Can you copy, word for word, the part of the Vivaldi cello concerto review starting at "Vivaldi Complete cello" and ending at "SQ = A, OI = A."?
-- start of Document section --
My acquisitions for December - All Canadian selections

Vivaldi Complete cello concertos Ofra Harnoy Toronto Chamber Orchestra

Ofra Harnoy’s excellent recordings of the complete cello concertos (including a pair of concertos for violin and cello where she is accompanied by Igor Oistrakh) was re-issued in a box set in 2005, and I thoroughly enjoyed listening to them this month. These are not HIP performances, but rather in a style still in vogue 20 plus tears ago, with a modestly sized chamber orchestra (for the most part under the baton of Canadian conductor and Toronto radio personality Paul Evans Robinson, with whom Ms. Harnoy had collaborated in the past). I am not quite sure oif HIPsters will enjoy this as much as I did, but the commitment of soloist and conductor in this recording shines through. SQ = A, OI = A.
-- end of Document section --
-- start of Source material --
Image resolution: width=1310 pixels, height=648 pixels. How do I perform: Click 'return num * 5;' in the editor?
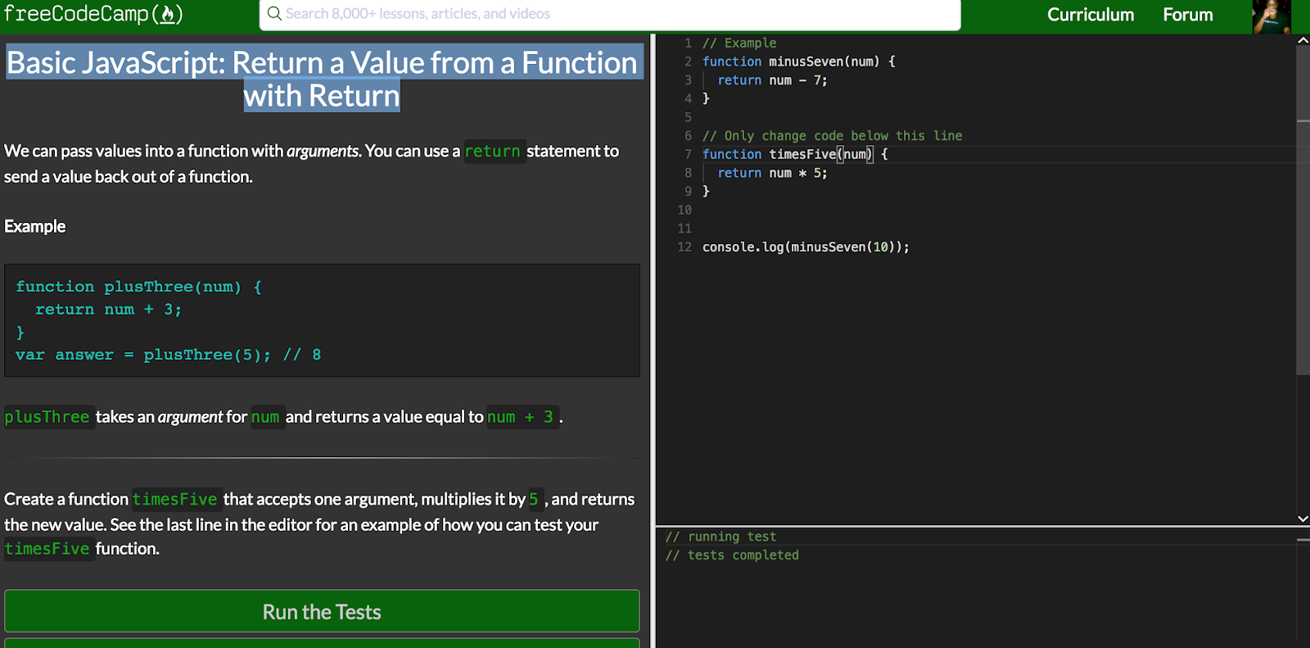(x=772, y=173)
-- end of Source material --
● Complete answer
Vivaldi Complete cello concertos Ofra Harnoy Toronto Chamber Orchestra

Ofra Harnoy’s excellent recordings of the complete cello concertos (including a pair of concertos for violin and cello where she is accompanied by Igor Oistrakh) was re-issued in a box set in 2005, and I thoroughly enjoyed listening to them this month. These are not HIP performances, but rather in a style still in vogue 20 plus tears ago, with a modestly sized chamber orchestra (for the most part under the baton of Canadian conductor and Toronto radio personality Paul Evans Robinson, with whom Ms. Harnoy had collaborated in the past). I am not quite sure oif HIPsters will enjoy this as much as I did, but the commitment of soloist and conductor in this recording shines through. SQ = A, OI = A.